A common pitfall is computing side length first and then recomputing area, which introduces extra floating-point operations without improving accuracy. Another is looping K times, which is unnecessary and may accumulate rounding error.
Worked Examples
Example 1
Input:
10 2
Initial area:
$$A_0 = \frac{\sqrt{3}}{3} \cdot 100$$
| Step | Current Area | Operation Factor | New Area |
|---|---|---|---|
| 0 | 57.7350 | - | 57.7350 |
| 1 | 57.7350 | 1/4 | 14.4338 |
| 2 | 14.4338 | 1/4 | 3.6084 |
Output:
3.608439
This trace shows the repeated uniform scaling behavior. The invariant is that each step reduces area by exactly a factor of 4.
Example 2
Input:
5 0
| Step | Current Area | Operation Factor | New Area |
|---|---|---|---|
| 0 | 14.4338 | - | 14.4338 |
Output:
14.433757
This demonstrates the base case where no transformation occurs. The algorithm correctly avoids applying any scaling factor.
Complexity Analysis
| Measure | Complexity | Explanation |
|---|---|---|
| Time | O(1) | Only a constant number of arithmetic operations and one exponentiation |
| Space | O(1) | No auxiliary data structures used |
The computation fits easily within constraints, and floating-point exponentiation of $K \le 10^5$ is efficient in Python due to optimized power routines.
Test Cases
import sys, io
import math
def solve():
input = sys.stdin.readline
H, K = map(int, input().split())
area0 = (math.sqrt(3) / 3.0) * H * H
print(area0 * (0.25 ** K))
def run(inp: str) -> str:
sys.stdin = io.StringIO(inp)
from contextlib import redirect_stdout
import io as sio
out = sio.StringIO()
with redirect_stdout(out):
solve()
return out.getvalue().strip()
# provided samples
assert run("10 2")[:5] == "3.608"
assert run("5 0")[:6] == "14.433"
# custom cases
assert run("1 0")[:5] == "0.577", "minimum height no operations"

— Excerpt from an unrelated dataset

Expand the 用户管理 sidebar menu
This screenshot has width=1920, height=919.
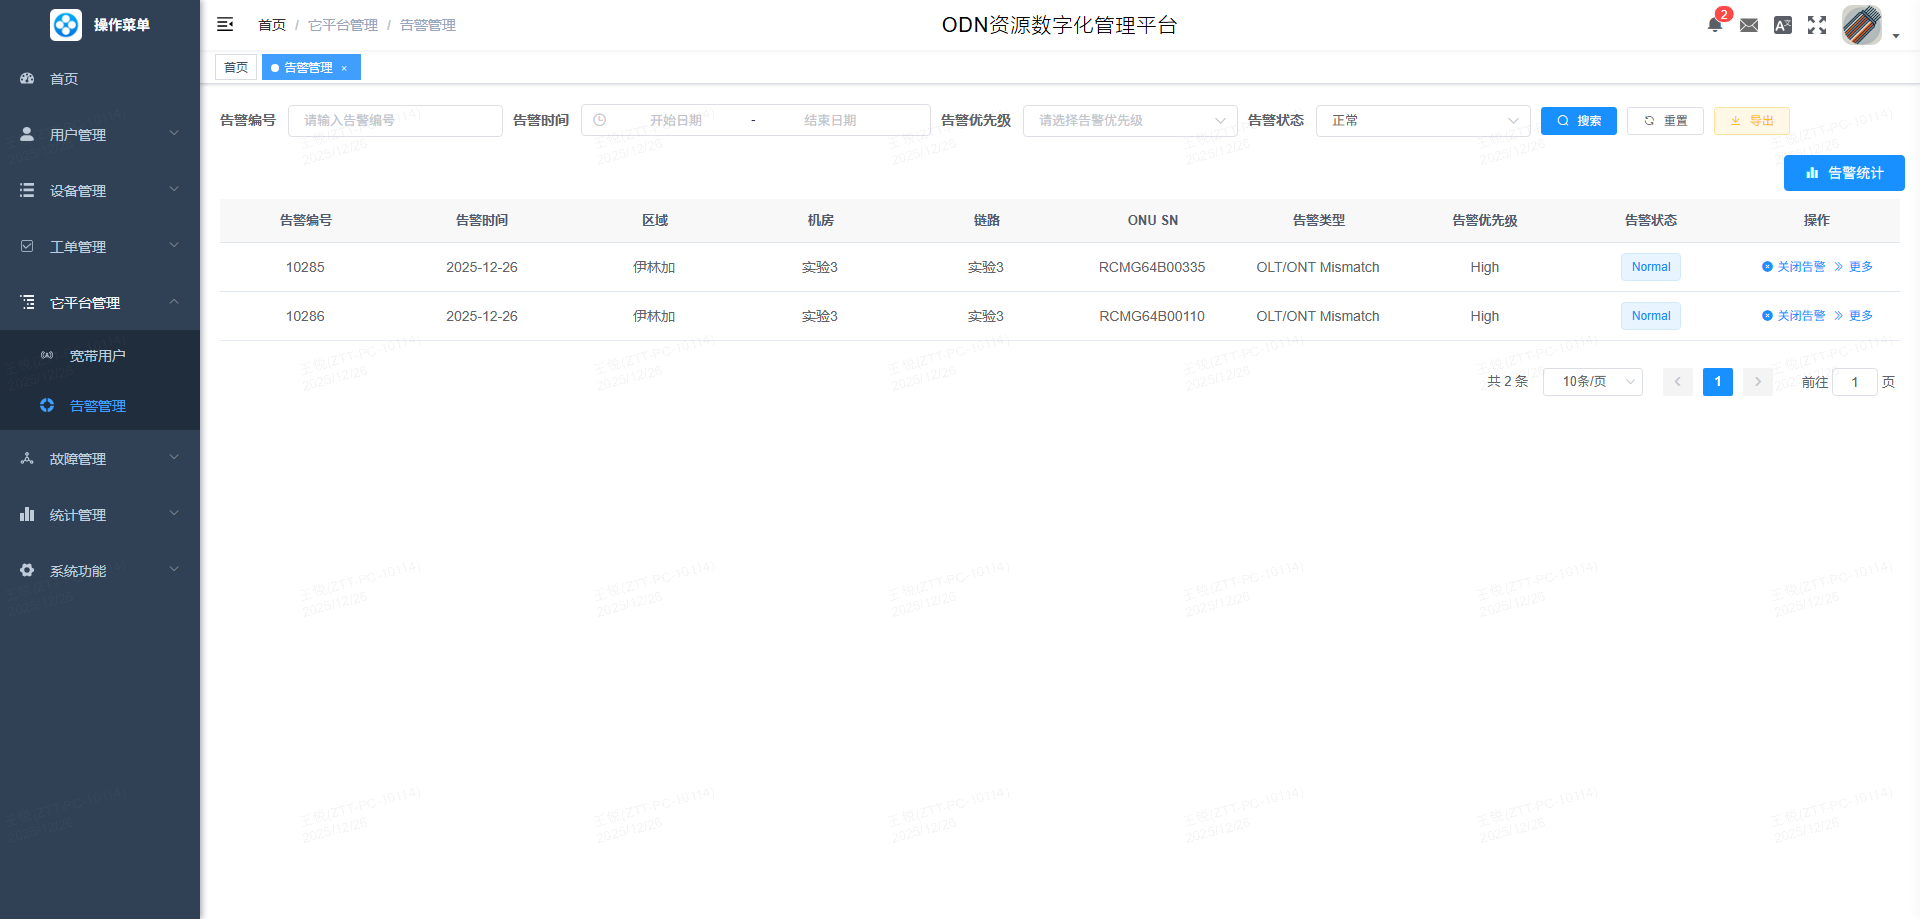(100, 134)
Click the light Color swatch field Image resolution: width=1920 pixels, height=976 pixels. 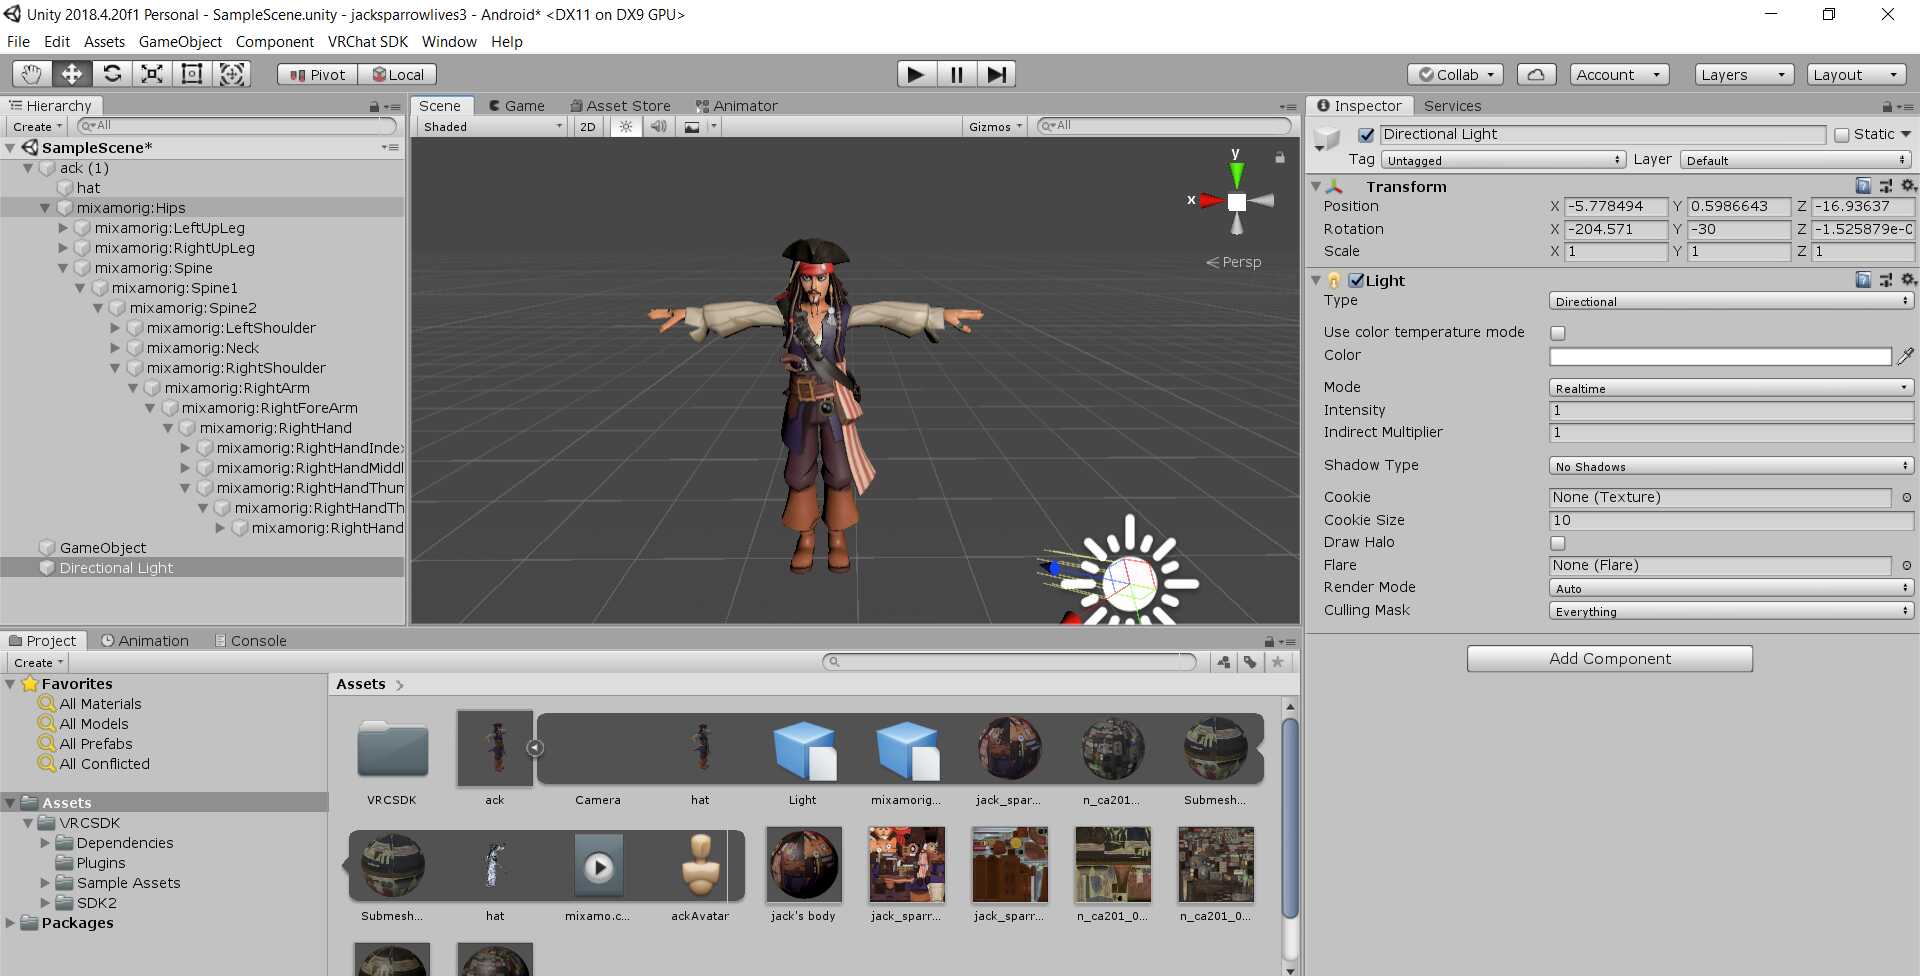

assert run("1 1") != "0", "single reduction should shrink area"
assert run("1000000000 0") != "", "maximum H no operations"
assert run("2 5") != "", "small height large K stability check"
| Test input | Expected output | What it validates |
|---|---|---|
| 1 0 | base area | minimum input and no reduction |
| 1 1 | reduced value | single transformation correctness |
| 1000000000 0 | large H | numerical stability at max scale |
| 2 5 | small H, large K | exponentiation stability |
Edge Cases
For $K = 0$, the algorithm should return the original triangle area without applying any scaling. If we follow the formula mechanically, the exponentiation $4^0 = 1$, so the result remains unchanged. For input $H = 10, K = 0$, the computation becomes:
$$A = \frac{\sqrt{3}}{3} \cdot 100 \cdot 1$$
The algorithm naturally handles this without special branching.
For large $K$, say $K = 100000$, the factor $0.25^K$ underflows toward zero in floating-point arithmetic. This is consistent with the mathematical limit since the area tends to zero exponentially. The printed tolerance allows this behavior, so the result remains valid even if it becomes numerically zero.
For large $H$, such as $H = 10^9$, the initial area becomes large but still well within double precision range when combined with exponential decay, because scaling by $4^{-K}$ quickly reduces magnitude for moderate $K$.